Table 1. Summary of study characteristics and baseline patient demographics.

Study (year)	Blumenthal (2005)	Gornet (2011)	Zigler (2007)	Garcia (2015)	Guyer (2014)	Hellum (2011)
Comparison	TDR vs fusion	TDR vs fusion	TDR vs fusion	TDR vs TDR	TDR vs TDR	TDR vs CC
Treatment	Charité	Maverick	ProDisc-L	activL	Kineflex-L	ProDisc-L
Comparator #1	ALIF	ALIF	Circumferential fusion	Charité	Charité	Rehabilitation
Comparator #2	–	–	–	ProDisc-L	–	–
n	304	577	292	324	394^§	173
Blinding	OL	OL	SB^†	SB	SB^‡	–
Analysis population	ITT	–	ITT	ITT	–	ITT
Lost to follow-up at 2 years (%)	9%	9%	1.80%	9%	–	20%
Mean age (years)	39.6	40	39	39	40	41
Prior spinal surgery	34%	28%	34%	25%	27%	28%
Mean BMI (Kg/m²)	26	–	27	27	27	26
Number of vertebral levels affected	1	1	1	1	1	1 & 2
L4/5 level treated (%)	30%	24%	32%	30%	24%	22%^¶
L5/S1 level treated (%)	69%	75%	65%	70%	76%	46%^¶
Work status (% working)	53%	60%	–	–	–	27%
Mean baseline ODI score	51%	54%	63%	58%	60%	42%
Mean baseline back pain score^#	72	72	76	79	80	69

^#Back pain score assessed using VAS (in mm) in Blumenthal 2005, Zigler 2007, Garcia 2015 and Hellum 2011; NRS used in Gornet 2011.

^†Patients were unblinded after the surgery.

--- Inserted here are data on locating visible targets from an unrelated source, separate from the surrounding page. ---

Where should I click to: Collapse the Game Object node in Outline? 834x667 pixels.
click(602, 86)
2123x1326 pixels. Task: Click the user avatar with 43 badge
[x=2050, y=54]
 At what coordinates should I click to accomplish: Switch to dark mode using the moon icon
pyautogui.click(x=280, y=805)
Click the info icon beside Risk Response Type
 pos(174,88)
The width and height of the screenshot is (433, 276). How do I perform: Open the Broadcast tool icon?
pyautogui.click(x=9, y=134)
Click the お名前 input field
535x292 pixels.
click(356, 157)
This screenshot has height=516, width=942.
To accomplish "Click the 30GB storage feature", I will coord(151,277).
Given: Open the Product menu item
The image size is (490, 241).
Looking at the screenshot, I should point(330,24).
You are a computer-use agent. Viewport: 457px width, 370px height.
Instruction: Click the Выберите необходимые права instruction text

^§Represents total number of patients randomized to either treatment group and does not include nonrandomized patients in the treatment groups.

^‡Patients were blinded until after surgery.

^¶Represents surgery group only. Not reported for nonsurgical group.

BMI: Body mass index; CC: Conservative care; ITT: Intention to treat; L4/L5: Fourth and Fifth Lumbar Vertebral Segment; L5/S1: Fifth Lumbar and First Sacral Vertebral Segment; NRS: Numeric Rating Scale; ODI: Oswestry Disability Index; OL: Open label; SB: Single blind; TDR: Total disc replacement; VAS: Visual Analog Scale.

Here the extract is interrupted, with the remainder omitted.